··· Information ···
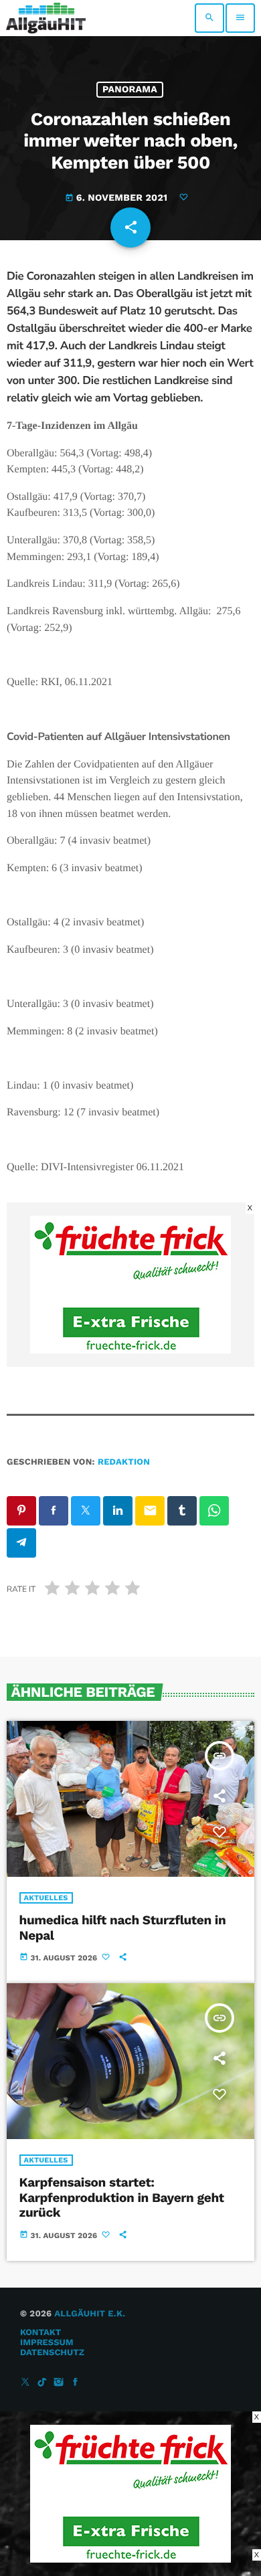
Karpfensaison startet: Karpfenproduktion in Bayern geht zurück (121, 2198)
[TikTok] (42, 2383)
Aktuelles (46, 1898)
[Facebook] (75, 2383)
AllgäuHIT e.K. (89, 2314)
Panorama (129, 89)
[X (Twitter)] (25, 2383)
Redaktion (124, 1462)
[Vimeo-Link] (46, 18)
···
▶ Your goal: Repeat all entries exactly, pictures excluded.

▶ Task answer:
Karpfensaison startet: Karpfenproduktion in Bayern geht zurück (121, 2198)
[TikTok] (42, 2383)
Aktuelles (46, 1898)
[Facebook] (75, 2383)
AllgäuHIT e.K. (89, 2314)
Panorama (129, 89)
[X (Twitter)] (25, 2383)
Redaktion (124, 1462)
[Vimeo-Link] (46, 18)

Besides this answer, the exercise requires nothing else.